Tomemos como exemplo os telefones celulares, cada vez mais utilizados como porta de entrada para o ambiente virtual. Os aparelhos existentes no mercado apresentam sistemas operacionais variados, com mecanismos de interação que vão do convencional teclado alfanumérico às telas de toque – acionadas com a ponta dos dedos (caso do iPhone, da Apple) ou através de apontadores similares a canetas (stylus). Cada interface demanda soluções diferentes para a realização de ações relativamente simples como preencher um formulário. Enquanto nos telefones com telas de toque o usuário literalmente pressiona uma área da tela, nos modelos mais antigos ele aperta botões no celular para alternar entre as áreas clicáveis do site, até selecionar o campo desejado do formulário. A mecânica de interação muda completamente. Sites projetados de maneira a depender exclusivamente que o ponteiro do mouse seja posicionado sobre determinado elemento da página (mouseover), não irão funcionar na maioria dos celulares, já que estes normalmente não trabalham com ponteiros como os PCs.

Além disso, mesmo para os celulares mais modernos, ainda há limitações da quantidade de dados transmitidos por segundo, e da capacidade de processamento dos aparelhos. Até o momento os celulares são muito inferiores aos computadores desktop nesse aspecto. Não fosse isso problema bastante, muitos telefones são incompatíveis com alguns componentes e linguagens de programação utilizados nos sites, como Flash, Javascript e AJAX. Dependendo de como o site for implementado, mesmo que o celular ignore os scripts e componentes utilizados esses dados serão transmitidos da mesma forma, desperdiçando tempo e consumindo banda inutilmente. Percebe-se portanto que um site originalmente planejado para ser visto em um PC, por mais que funcione em um celular, terá uma performance distinta neste ambiente (PETINATTI, 2007). Pelo exposto, parece claro que a adequação de sites para celulares é algo bem mais complexo do que simplesmente pensar em termos de dimensões da tela.

É importante destacar que esta questão vai além dos PCs e celulares, considerando que os meios de acesso aos sistemas de informação não se limitam a esses aparelhos. Alguns consoles de games já permitem navegar na Internet, assim como a TV digital cedo ou tarde será mais um meio de acesso. O iPad da Apple, lançado em 2010, também tem limitações e características próprias, as quais deverão ser levadas em consideração para que os sistemas sejam acessíveis nesta plataforma. Uma vez que a tendência é que surjam outros meios de acesso a partir do amadurecimento da computação pervasiva (PINHEIRO e SPITZ, 2007), é praticamente impossível prever os contextos de uso e as características das plataformas que virão por aí.

Projetando em camadas

Parece clara a complexidade de projetar sistemas de informação para tamanha diversidade de ambientes. Apesar disso, há maneiras de garantir que mesmo em meios de acesso com poucos recursos se tenha uma experiência satisfatória. Embora este assunto não seja novidade, ainda é pouco discutido entre os designers de interação.

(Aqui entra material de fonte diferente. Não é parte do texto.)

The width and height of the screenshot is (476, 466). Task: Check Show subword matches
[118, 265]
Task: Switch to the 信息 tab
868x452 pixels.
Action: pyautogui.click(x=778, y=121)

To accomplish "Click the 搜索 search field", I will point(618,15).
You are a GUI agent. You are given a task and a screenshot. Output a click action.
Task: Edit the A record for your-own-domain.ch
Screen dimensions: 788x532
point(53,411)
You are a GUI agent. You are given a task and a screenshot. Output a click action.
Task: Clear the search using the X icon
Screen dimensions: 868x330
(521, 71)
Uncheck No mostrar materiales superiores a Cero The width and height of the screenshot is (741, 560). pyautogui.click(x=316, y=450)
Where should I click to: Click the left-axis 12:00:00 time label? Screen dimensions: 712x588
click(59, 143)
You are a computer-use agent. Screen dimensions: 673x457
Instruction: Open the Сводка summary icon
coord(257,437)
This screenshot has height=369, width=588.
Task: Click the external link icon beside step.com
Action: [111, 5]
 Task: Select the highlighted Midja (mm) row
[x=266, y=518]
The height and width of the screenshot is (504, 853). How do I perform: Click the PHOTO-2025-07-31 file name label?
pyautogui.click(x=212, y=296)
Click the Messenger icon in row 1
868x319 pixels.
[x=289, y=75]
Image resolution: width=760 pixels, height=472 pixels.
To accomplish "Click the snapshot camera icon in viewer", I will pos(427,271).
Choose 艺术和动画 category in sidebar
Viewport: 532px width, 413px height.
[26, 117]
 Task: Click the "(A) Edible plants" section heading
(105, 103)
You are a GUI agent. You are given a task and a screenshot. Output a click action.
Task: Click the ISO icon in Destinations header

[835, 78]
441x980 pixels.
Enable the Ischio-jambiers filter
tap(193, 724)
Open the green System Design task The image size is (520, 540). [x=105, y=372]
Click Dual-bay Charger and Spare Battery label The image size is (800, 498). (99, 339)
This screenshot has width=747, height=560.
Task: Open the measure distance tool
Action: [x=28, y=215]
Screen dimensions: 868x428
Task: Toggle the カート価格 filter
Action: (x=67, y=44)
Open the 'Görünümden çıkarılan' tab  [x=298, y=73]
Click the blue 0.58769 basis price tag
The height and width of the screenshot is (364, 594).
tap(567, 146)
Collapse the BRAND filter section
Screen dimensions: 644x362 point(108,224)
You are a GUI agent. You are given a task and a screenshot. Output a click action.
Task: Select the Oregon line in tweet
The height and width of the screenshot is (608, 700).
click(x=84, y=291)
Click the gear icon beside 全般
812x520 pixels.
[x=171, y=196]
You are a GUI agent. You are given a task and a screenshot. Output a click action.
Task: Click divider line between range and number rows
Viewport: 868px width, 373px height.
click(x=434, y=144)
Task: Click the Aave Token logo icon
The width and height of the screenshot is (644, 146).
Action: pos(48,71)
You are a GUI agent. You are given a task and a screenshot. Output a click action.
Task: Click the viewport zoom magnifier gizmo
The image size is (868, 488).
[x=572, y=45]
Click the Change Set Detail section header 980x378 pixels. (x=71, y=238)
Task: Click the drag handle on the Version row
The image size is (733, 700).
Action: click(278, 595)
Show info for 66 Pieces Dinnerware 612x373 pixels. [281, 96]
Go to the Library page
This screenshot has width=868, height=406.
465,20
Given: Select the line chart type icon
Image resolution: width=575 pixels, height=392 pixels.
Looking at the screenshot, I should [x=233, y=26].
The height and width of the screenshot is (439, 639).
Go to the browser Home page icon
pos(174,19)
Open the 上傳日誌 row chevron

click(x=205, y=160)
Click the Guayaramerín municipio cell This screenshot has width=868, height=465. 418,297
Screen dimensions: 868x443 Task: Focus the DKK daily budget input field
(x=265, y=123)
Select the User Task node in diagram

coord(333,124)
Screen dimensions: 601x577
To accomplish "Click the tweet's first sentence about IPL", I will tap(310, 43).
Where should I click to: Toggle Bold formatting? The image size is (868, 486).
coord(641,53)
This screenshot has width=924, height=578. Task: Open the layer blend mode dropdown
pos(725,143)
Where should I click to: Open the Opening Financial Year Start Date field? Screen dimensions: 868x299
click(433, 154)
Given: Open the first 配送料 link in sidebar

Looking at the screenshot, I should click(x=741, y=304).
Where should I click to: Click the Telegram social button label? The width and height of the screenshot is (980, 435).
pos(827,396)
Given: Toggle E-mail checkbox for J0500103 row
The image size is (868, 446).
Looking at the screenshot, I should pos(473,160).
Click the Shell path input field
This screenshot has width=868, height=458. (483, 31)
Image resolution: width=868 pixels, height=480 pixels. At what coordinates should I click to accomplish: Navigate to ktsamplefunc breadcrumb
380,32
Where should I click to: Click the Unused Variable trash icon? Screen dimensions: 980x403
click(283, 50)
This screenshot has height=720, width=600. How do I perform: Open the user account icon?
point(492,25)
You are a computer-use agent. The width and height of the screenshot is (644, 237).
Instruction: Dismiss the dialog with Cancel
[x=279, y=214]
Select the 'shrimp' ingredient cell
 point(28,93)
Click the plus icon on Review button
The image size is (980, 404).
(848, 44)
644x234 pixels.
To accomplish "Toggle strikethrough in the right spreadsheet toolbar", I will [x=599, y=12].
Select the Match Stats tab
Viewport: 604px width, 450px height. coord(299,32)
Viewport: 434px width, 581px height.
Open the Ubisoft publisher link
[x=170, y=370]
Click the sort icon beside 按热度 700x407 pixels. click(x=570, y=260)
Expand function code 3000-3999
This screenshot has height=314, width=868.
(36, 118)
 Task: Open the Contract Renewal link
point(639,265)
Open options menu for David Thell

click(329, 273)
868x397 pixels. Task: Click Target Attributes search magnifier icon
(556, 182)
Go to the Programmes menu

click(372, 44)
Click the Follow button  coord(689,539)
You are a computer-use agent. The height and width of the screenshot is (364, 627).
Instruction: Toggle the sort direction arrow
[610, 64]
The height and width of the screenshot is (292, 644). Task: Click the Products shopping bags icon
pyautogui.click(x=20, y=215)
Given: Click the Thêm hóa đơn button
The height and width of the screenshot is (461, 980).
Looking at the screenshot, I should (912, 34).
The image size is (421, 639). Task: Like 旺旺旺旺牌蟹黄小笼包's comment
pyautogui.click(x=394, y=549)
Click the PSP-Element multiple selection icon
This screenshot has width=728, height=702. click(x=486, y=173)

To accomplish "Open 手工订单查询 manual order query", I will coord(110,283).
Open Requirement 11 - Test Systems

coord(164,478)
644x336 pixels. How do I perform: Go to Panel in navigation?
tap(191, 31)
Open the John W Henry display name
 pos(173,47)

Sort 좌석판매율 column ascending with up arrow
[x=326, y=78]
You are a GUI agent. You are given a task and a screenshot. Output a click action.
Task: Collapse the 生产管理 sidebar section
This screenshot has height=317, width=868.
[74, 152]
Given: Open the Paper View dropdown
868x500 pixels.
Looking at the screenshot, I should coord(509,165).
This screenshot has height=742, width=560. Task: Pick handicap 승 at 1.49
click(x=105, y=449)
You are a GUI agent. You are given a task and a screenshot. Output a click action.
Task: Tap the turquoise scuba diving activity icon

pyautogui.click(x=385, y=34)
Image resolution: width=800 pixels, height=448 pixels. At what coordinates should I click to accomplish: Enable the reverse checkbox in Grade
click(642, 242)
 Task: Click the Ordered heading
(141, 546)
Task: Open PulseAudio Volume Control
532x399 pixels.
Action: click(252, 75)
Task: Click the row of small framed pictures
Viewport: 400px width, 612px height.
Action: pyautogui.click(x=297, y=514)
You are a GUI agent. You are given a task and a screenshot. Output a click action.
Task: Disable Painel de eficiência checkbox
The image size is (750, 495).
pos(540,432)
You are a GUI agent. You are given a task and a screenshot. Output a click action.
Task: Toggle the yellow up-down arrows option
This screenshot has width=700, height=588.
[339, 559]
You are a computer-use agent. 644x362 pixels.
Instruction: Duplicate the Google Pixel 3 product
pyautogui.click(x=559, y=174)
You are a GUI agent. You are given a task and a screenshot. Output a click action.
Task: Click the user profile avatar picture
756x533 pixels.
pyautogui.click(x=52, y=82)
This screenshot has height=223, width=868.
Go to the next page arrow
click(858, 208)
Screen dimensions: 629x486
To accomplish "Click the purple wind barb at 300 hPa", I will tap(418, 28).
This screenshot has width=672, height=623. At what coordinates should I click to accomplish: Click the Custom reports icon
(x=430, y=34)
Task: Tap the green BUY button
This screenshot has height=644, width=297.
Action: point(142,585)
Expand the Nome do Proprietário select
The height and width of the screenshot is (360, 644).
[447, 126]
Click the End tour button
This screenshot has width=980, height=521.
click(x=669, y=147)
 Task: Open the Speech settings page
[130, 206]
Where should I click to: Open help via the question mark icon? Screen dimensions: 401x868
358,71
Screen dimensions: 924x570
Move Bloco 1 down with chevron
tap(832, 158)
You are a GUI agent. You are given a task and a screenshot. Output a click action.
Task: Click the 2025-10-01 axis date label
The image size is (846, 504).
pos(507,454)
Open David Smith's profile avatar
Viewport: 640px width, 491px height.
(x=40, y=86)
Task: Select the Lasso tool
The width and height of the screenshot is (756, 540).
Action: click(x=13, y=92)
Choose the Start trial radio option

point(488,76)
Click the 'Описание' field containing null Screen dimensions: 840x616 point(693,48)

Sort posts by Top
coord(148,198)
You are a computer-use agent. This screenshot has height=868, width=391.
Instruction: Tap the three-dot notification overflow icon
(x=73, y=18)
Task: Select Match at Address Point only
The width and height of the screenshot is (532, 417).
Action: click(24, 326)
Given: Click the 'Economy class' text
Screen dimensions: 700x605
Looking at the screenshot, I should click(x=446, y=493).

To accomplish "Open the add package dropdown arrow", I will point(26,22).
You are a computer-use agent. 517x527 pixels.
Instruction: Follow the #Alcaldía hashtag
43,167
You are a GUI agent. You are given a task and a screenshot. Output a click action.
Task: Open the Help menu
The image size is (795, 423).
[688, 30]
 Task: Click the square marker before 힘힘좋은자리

O ponto principal a se ter em mente é que os sistemas devem ser acessíveis em todos os ambientes, mesmo naqueles que não suportam determinadas funcionalidades. No passado era comum que os sites fossem planejados para o melhor ambiente possível: durante o projeto, partia-se da situação ideal e testava-se o site em ambientes menos capazes, fazendo as alterações necessárias para que nesses casos o usuário ainda tivesse uma oferta de conteúdo satisfatória. Isto é chamado de degradação graciosa (graceful degradation), método derivado da tolerância a falhas (fault-tolerance), isto é, os sistemas devem funcionar mesmo na ocorrência de uma falha em um de seus componentes. Na prática, no entanto, muitas vezes isso não é feito, seja por pressa, por falta de recursos, ou por incompetência. É comum webdesigners optarem por ignorar os usuários que não usam navegadores adequados ao site. É o caso de projetos feitos totalmente em Flash, ou que utilizam Javascript/AJAX para exibir alguns elementos da página, e não apresentam alternativas em HTML. Nesses casos, os usuários que usam browsers com limitações pagam o preço por seu “atraso”, deixando de ver determinados conteúdos ou mesmo perdendo funções, projetadas originalmente para ambientes mais avançados. Para muitos supostos profissionais de mídia interativa, o problema é do usuário que não usa o navegador adequado, ou ainda, o problema é do responsável pela implementação do site, que tem a tarefa praticamente impossível de fazer um projeto mal elaborado adequar-se a qualquer tipo de navegador.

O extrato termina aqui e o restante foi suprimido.